Strasbourg sets further conditions for accepting the agreement: the possibility of adjusting the total amount with new additional resources and a flexibility clause which allows unspent funds to be transferred from one year to another and from one category of expenditure to another other.

The European Parliament rejects the 2014-2020 EU budget

The European Parliament has rejected the agreement on the multiannual EU budget 2014-2020 reached by the heads of state and government last February 8th. There were 506 votes against, 161 in favor and 23 abstentions. Strasbourg believes that the text "cannot be accepted without certain fundamental conditions being met".

In its resolution, the European Parliament does not ask to increase the figures of the budget agreement – ​​960 billion in commitments and 908,4 billion in terms of payments for the seven years -, but to introduce a number of clauses which would change the management methods, possibly also allowing an adjustment of the total amount with new additional resources, if necessary, around the middle of the programming period. Furthermore, according to Strasbourg, any decision to modify the budget should be taken by the European Council by qualified majority and not unanimously.

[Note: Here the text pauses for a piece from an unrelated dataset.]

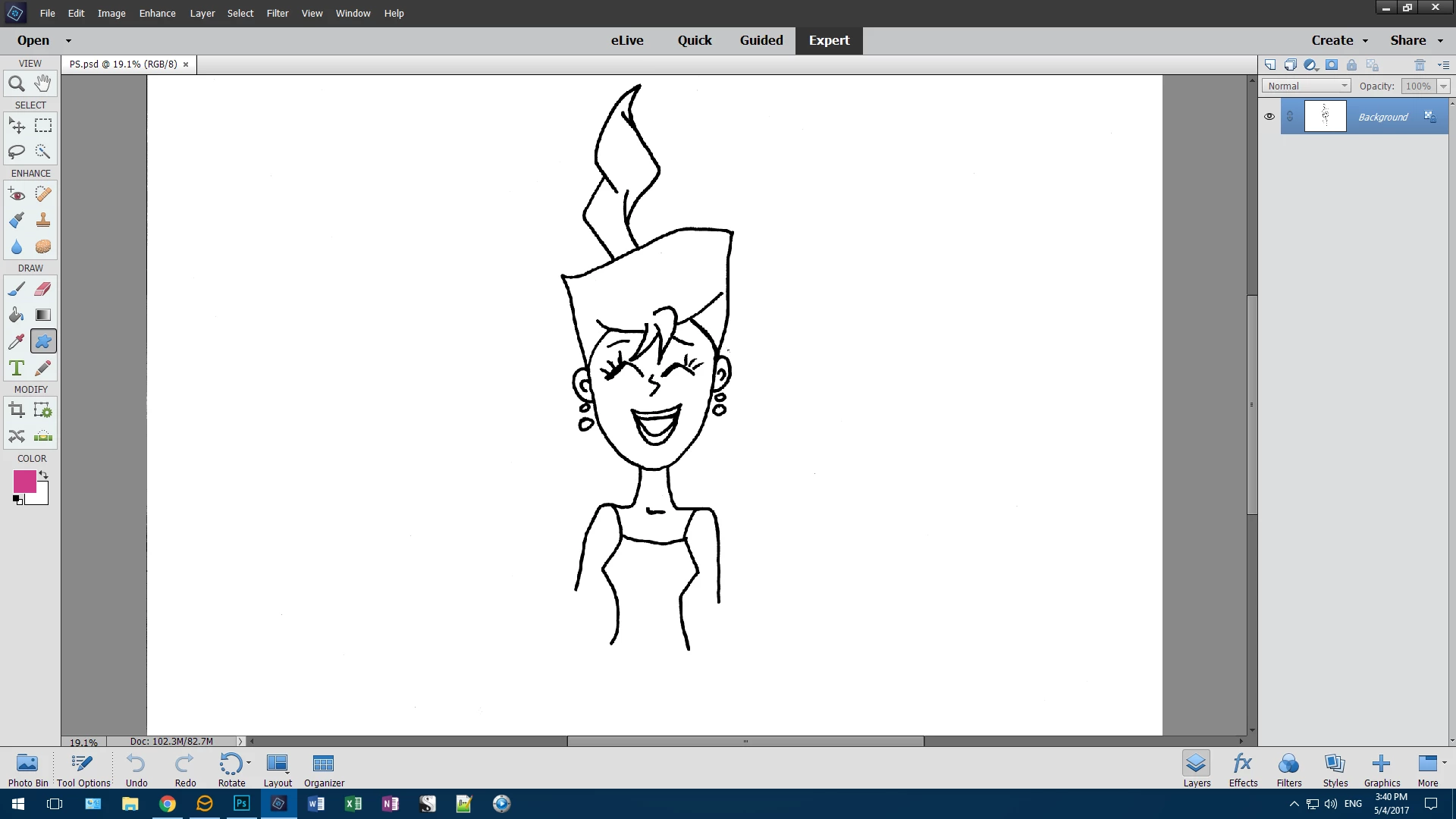The height and width of the screenshot is (819, 1456).
Task: Open the Organizer
Action: click(x=324, y=769)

The European Parliament has also asked for a flexibility clause to be inserted which allows unspent funds to be transferred from one year to another and from one category of expenditure to another. Another important point is the clear rejection of the gap between commitments and payments (proposed by the European Council to please Great Britain), with a difference of over 40 billion euros which – according to the European Parliament – ​​would put the EU budget in a "deficit" situation programmed” (funds allocated for expenditure programs which, once implemented, cannot be fully paid), with the consequence of deferring the outstanding debt of the previous year to the following year.

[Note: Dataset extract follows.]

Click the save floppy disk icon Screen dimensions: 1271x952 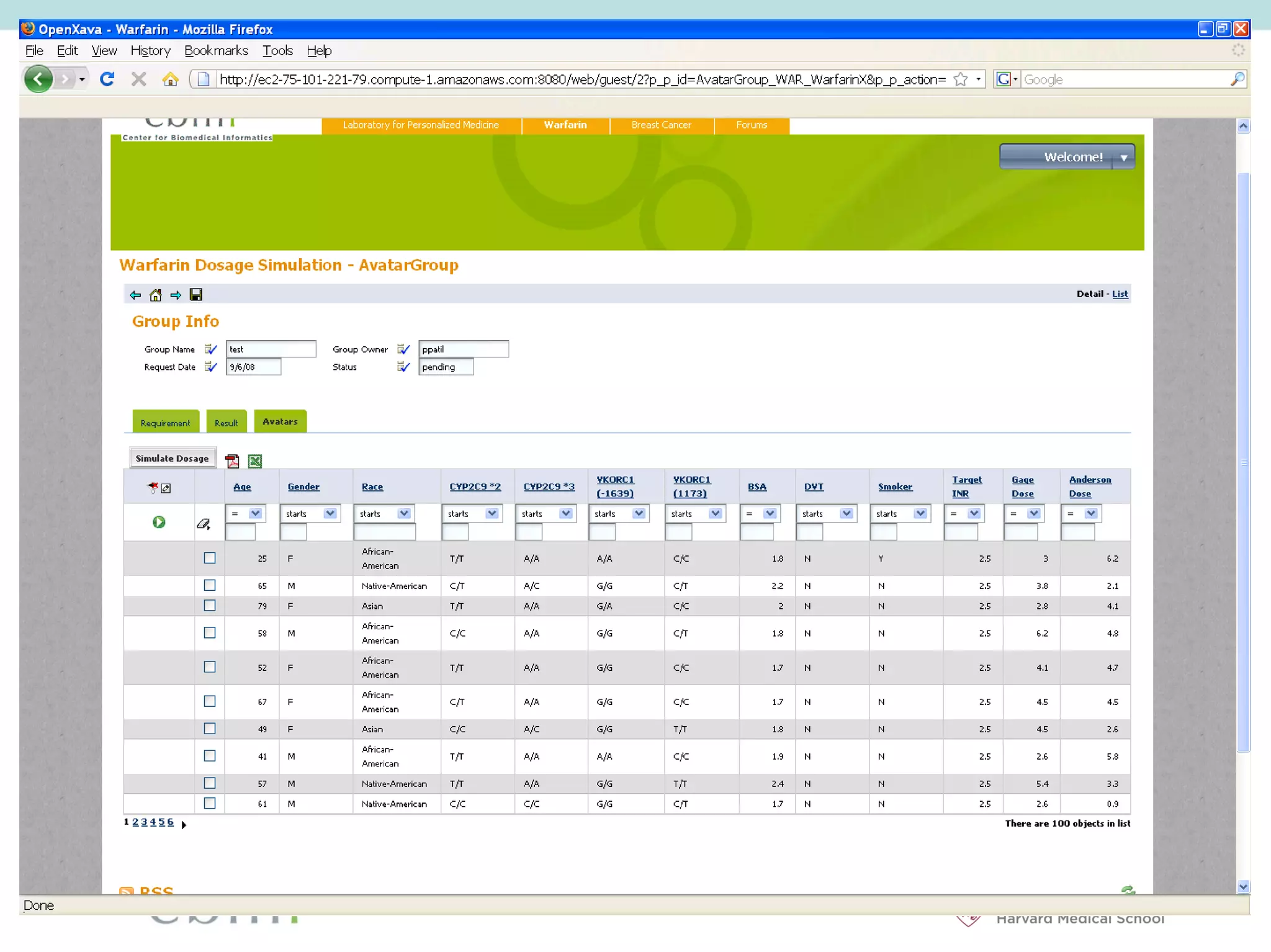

The fourth condition set by the European Parliament is that the heads of government consider the Commission's proposal to replace a large part of the Member States' contributions to the EU budget with "own resources", such as the tax on financial transactions or a tax on emissions greenhouse effect, the proceeds of which, at least in part, would go directly into Brussels' coffers.

The president of the European Parliament, Martin Schulz, will bring the resolution to tomorrow's EU summit in Brussels to illustrate it to the heads of state and government. At that point, negotiations will begin to reach a compromise. The negotiation promises to be complex, above all due to the reluctance of the member states to recognize the new powers claimed by the European Parliament.